Records supplied:
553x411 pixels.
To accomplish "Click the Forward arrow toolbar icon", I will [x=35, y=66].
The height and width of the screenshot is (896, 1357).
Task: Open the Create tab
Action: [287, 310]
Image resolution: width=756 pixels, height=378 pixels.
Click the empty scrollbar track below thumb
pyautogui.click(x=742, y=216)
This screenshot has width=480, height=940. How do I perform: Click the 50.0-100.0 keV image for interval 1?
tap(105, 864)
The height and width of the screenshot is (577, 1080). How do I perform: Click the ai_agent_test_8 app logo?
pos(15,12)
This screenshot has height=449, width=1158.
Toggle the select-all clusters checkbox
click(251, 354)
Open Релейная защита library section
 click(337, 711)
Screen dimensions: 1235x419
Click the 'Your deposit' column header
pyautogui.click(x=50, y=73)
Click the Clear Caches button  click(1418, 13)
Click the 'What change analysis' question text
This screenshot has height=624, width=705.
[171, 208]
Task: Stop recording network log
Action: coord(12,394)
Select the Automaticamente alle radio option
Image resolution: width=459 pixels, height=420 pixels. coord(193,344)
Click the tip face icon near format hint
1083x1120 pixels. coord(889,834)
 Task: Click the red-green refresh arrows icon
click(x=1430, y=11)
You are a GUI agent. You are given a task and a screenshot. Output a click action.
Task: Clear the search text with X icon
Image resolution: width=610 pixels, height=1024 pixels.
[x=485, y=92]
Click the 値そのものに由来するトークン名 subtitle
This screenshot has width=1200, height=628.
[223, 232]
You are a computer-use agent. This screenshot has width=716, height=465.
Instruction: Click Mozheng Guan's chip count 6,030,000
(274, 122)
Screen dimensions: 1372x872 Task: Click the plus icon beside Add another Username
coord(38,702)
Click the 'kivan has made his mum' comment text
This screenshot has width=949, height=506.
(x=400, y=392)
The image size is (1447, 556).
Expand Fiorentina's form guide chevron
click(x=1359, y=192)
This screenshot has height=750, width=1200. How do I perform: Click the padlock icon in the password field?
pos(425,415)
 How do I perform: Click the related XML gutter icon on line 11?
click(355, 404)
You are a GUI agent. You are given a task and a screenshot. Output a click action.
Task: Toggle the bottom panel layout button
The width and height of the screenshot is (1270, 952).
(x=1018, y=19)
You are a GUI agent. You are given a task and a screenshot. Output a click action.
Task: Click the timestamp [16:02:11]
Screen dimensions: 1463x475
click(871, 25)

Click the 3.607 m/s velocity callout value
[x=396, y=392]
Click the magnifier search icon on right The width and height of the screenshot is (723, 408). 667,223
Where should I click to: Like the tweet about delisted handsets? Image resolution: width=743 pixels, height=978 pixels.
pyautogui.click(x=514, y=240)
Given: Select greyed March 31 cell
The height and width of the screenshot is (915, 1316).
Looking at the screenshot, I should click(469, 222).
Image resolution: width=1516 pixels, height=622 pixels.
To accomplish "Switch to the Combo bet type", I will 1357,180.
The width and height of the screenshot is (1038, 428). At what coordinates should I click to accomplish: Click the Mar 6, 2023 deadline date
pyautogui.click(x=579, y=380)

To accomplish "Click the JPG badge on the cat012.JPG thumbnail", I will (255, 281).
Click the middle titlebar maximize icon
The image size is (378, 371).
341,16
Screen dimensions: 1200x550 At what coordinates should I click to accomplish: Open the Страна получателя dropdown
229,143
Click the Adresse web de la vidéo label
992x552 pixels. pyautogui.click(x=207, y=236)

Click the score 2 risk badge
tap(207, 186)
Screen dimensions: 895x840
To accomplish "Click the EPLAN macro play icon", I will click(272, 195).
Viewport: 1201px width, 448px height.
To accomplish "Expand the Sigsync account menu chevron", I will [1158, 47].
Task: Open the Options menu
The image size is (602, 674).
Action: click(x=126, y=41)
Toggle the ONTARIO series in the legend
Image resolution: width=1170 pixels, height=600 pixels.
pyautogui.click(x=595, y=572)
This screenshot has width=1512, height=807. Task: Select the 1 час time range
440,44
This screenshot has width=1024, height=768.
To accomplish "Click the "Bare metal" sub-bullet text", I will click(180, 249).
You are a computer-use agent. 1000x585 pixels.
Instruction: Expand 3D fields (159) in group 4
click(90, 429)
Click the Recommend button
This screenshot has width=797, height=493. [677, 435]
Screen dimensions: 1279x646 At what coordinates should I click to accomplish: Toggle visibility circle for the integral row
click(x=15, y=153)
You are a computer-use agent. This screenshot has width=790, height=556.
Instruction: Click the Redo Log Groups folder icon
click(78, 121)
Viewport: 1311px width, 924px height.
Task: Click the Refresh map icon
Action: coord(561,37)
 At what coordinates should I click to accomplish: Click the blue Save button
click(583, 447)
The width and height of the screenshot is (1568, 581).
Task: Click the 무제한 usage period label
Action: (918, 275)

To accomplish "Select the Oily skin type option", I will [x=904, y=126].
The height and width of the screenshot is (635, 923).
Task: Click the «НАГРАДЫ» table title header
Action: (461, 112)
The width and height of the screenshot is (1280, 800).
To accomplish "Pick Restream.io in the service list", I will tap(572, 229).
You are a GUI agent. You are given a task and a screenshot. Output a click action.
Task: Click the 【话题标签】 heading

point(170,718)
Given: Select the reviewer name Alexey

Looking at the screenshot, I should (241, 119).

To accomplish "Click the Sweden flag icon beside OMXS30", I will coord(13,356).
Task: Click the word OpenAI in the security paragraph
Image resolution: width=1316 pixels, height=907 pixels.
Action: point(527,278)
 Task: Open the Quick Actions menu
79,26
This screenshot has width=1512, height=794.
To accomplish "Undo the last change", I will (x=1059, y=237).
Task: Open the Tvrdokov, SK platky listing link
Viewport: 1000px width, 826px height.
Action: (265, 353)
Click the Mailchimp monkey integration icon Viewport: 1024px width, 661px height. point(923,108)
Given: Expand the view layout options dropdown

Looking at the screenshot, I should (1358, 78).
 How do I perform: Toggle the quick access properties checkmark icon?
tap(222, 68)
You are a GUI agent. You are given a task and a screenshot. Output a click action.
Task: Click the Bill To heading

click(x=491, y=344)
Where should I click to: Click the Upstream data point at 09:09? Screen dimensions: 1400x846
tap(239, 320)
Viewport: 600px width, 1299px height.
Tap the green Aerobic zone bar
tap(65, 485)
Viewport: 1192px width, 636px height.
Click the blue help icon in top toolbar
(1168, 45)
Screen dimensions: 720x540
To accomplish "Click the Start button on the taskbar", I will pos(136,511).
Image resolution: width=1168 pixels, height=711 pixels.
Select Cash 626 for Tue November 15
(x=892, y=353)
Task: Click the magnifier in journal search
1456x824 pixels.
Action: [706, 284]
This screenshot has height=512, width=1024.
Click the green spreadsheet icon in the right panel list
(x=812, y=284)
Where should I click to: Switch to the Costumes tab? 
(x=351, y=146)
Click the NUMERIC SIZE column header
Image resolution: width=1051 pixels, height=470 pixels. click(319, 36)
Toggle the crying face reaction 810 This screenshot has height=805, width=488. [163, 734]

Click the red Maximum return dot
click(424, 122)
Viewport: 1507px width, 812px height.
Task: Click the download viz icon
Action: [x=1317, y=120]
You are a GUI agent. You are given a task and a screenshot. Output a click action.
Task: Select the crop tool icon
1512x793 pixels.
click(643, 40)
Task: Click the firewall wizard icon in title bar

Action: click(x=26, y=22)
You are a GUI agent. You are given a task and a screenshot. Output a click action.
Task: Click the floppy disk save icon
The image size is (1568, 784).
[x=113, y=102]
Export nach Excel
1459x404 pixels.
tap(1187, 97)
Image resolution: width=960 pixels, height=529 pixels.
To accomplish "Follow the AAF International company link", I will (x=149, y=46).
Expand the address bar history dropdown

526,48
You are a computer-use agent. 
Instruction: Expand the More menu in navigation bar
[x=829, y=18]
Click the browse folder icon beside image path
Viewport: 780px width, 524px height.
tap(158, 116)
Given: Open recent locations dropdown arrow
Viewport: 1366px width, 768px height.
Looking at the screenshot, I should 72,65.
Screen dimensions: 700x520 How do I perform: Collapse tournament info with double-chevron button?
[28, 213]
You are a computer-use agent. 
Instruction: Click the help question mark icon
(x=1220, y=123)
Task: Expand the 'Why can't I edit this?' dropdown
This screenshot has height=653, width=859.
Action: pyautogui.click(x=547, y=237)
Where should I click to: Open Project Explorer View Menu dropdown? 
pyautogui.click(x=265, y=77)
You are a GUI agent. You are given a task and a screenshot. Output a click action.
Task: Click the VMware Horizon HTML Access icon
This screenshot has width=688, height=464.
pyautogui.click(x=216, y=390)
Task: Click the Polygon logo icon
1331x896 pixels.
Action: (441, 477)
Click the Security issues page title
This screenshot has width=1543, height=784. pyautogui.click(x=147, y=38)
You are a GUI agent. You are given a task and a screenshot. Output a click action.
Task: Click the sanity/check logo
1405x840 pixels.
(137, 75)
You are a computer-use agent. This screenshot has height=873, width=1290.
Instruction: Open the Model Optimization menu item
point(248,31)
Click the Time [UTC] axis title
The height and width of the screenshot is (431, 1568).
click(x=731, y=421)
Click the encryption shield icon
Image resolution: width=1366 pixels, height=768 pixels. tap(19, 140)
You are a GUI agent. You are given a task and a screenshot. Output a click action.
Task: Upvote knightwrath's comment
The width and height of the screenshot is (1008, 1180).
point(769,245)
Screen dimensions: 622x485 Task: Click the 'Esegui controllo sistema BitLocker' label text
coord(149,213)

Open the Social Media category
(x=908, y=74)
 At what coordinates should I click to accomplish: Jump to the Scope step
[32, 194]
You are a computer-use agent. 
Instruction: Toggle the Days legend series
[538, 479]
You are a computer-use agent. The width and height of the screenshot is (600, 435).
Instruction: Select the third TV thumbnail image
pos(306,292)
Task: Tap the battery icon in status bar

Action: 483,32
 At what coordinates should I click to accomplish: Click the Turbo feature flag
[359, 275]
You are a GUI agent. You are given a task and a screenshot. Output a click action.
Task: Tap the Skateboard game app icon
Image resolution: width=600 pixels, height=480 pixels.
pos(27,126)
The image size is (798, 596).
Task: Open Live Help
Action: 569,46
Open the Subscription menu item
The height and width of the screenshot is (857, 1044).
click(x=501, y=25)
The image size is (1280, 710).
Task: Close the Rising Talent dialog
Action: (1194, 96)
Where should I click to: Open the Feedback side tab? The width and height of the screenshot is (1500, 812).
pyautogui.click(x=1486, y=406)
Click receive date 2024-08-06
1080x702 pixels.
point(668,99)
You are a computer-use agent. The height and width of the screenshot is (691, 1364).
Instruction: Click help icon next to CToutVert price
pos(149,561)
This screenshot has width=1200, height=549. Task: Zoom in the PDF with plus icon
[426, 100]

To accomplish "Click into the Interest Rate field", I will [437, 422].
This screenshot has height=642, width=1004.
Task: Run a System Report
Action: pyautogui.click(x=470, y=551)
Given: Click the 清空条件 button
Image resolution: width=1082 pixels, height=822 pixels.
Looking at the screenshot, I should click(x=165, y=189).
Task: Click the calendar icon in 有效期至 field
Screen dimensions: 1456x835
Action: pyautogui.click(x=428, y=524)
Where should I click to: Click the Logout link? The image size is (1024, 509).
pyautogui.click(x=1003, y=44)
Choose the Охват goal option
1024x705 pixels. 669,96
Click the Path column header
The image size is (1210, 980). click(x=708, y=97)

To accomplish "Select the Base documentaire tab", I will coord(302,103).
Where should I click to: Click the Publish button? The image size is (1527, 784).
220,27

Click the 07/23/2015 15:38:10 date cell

Aim of the exercise:
Restate word for word the entries above, starting at the line with "Task: Click the timestamp [16:02:11]" and ending at the line with "Image resolution: width=1516", inclusive, and no others.

Result for this exercise:
Task: Click the timestamp [16:02:11]
Screen dimensions: 1463x475
click(871, 25)

Click the 3.607 m/s velocity callout value
[x=396, y=392]
Click the magnifier search icon on right The width and height of the screenshot is (723, 408). 667,223
Where should I click to: Like the tweet about delisted handsets? Image resolution: width=743 pixels, height=978 pixels.
pyautogui.click(x=514, y=240)
Given: Select greyed March 31 cell
The height and width of the screenshot is (915, 1316).
Looking at the screenshot, I should click(469, 222).
Image resolution: width=1516 pixels, height=622 pixels.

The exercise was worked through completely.